**Data provided:**
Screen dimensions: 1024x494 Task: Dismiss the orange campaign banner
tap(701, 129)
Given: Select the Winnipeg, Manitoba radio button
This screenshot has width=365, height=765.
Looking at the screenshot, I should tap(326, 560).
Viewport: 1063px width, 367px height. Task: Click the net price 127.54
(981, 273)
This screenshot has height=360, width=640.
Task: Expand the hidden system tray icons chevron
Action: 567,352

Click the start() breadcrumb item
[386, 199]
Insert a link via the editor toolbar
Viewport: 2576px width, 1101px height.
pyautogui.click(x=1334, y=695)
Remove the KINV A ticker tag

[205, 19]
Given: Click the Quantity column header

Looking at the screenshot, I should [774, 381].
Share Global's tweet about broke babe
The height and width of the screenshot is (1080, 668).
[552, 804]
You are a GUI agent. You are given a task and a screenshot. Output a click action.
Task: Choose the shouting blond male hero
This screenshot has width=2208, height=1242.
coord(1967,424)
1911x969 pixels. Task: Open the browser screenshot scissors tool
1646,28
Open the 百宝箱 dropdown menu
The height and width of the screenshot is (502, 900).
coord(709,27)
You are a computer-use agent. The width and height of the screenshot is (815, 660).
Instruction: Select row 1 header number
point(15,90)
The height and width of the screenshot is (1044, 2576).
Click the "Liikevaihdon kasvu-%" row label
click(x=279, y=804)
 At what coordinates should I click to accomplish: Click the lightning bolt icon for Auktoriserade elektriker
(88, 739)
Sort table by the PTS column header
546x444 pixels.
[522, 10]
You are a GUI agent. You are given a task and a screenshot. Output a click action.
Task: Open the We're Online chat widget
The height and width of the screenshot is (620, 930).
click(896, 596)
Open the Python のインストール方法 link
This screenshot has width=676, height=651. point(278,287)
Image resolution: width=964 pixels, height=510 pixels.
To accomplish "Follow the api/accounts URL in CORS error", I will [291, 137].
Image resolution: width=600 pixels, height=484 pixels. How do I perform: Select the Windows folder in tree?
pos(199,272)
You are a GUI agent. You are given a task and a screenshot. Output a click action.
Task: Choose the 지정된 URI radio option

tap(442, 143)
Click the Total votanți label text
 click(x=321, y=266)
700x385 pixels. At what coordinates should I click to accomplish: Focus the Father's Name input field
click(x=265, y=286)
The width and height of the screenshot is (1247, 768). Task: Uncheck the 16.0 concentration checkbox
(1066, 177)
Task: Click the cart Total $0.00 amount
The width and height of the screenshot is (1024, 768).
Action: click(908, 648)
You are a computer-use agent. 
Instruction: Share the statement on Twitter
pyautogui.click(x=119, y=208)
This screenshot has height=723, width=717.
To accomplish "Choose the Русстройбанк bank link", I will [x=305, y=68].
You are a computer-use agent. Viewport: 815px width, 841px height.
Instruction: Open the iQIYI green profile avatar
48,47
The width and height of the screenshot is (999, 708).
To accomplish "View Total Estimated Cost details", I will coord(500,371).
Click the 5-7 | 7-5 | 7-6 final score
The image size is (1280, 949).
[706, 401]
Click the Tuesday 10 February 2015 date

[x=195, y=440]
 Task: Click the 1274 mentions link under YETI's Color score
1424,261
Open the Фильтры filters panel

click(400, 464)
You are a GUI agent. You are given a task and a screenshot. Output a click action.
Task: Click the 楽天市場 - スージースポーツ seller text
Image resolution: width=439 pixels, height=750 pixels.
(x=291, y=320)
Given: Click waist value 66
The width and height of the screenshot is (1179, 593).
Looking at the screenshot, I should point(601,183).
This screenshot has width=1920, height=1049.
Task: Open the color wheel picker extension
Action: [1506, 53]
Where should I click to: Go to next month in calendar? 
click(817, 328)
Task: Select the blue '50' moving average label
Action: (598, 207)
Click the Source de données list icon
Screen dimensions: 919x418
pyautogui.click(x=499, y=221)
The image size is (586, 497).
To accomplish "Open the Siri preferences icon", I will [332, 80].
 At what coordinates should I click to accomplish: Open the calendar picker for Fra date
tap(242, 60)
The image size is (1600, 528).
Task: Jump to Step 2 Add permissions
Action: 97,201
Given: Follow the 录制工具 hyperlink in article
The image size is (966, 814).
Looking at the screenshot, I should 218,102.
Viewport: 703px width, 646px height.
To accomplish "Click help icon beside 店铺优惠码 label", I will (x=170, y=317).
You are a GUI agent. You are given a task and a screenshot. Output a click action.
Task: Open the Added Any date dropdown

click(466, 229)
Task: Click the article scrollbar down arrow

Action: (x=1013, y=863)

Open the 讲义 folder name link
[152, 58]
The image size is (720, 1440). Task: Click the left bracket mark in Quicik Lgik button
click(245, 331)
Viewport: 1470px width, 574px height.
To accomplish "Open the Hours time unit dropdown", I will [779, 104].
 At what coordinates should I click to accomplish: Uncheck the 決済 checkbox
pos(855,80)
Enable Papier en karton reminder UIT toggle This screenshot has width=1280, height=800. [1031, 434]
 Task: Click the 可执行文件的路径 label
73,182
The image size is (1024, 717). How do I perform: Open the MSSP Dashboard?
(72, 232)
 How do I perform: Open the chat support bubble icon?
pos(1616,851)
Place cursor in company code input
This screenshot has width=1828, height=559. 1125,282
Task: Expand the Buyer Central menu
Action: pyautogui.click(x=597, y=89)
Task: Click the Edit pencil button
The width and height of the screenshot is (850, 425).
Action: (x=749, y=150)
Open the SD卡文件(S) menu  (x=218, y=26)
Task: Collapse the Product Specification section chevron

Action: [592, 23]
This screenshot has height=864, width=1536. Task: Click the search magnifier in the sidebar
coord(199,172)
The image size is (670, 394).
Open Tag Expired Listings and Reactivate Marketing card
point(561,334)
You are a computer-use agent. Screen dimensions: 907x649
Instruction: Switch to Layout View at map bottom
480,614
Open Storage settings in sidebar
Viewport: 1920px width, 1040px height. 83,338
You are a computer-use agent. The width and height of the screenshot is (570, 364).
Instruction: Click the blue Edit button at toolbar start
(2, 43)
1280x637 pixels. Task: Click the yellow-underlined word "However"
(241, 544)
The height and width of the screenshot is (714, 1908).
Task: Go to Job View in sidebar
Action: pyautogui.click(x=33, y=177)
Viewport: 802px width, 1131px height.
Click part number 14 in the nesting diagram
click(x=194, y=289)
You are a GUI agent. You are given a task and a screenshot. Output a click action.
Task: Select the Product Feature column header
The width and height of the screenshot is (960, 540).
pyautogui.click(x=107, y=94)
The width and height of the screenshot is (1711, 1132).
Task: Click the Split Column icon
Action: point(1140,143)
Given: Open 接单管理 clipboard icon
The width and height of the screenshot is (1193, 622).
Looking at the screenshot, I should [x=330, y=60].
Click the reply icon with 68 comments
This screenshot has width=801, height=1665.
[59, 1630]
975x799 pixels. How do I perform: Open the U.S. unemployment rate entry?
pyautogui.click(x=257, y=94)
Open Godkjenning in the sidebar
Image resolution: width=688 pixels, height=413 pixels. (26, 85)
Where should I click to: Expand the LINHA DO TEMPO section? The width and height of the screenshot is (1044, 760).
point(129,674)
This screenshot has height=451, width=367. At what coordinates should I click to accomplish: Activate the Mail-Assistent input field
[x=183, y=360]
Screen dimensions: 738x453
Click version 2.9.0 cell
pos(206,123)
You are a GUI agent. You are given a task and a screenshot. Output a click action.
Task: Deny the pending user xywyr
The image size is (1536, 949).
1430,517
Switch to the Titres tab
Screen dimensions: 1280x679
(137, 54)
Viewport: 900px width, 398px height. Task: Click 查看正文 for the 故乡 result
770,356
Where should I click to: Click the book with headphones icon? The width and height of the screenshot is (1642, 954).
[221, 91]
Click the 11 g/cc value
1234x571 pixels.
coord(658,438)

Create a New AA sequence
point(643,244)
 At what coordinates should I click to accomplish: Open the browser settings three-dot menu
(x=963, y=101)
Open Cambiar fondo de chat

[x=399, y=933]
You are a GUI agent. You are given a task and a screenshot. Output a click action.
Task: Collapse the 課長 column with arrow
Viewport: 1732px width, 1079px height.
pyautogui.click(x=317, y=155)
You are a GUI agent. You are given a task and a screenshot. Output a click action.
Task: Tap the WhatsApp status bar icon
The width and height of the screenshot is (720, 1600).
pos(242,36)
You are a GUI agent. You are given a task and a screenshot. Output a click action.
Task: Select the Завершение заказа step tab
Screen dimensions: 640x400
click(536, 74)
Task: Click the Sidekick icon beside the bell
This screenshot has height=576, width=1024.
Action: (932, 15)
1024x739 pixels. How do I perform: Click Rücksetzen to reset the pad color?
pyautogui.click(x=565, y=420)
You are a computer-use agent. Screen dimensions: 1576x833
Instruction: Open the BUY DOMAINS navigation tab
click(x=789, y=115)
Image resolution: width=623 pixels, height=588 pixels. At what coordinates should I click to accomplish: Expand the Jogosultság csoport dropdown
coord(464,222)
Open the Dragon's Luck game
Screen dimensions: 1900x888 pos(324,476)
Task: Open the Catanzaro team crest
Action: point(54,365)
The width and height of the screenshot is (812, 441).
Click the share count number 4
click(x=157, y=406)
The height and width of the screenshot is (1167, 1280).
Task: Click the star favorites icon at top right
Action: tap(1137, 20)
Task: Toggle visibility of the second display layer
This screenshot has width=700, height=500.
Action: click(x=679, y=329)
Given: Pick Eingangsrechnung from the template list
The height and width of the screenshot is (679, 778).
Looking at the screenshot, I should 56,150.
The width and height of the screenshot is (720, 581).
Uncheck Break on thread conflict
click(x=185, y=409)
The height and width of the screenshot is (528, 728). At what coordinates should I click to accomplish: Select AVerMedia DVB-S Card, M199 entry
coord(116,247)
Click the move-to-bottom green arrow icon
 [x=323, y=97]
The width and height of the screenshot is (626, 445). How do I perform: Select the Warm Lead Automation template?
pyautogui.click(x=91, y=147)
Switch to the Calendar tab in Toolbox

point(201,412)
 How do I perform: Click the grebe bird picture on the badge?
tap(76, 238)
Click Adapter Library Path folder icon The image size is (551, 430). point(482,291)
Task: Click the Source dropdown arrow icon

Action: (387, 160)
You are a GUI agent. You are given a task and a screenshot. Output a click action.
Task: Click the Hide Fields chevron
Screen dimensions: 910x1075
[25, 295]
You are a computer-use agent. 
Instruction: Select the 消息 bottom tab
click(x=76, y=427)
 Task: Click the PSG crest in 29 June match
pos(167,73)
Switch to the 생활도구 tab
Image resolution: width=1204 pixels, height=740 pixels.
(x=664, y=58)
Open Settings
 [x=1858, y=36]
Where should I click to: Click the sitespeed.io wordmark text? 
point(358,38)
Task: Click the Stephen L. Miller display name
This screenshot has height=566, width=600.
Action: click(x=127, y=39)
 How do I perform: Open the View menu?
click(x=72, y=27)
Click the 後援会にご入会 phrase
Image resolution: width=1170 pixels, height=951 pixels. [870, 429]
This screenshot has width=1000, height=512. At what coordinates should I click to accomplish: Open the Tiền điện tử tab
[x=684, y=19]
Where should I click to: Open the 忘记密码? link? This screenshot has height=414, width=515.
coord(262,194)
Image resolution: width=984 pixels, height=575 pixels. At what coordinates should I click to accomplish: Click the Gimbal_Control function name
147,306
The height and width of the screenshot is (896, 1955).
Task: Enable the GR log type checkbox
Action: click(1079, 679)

**Exercise directions:**
In the material above, how many lines contain "beside"? Reply with only the number.

**Response:**
2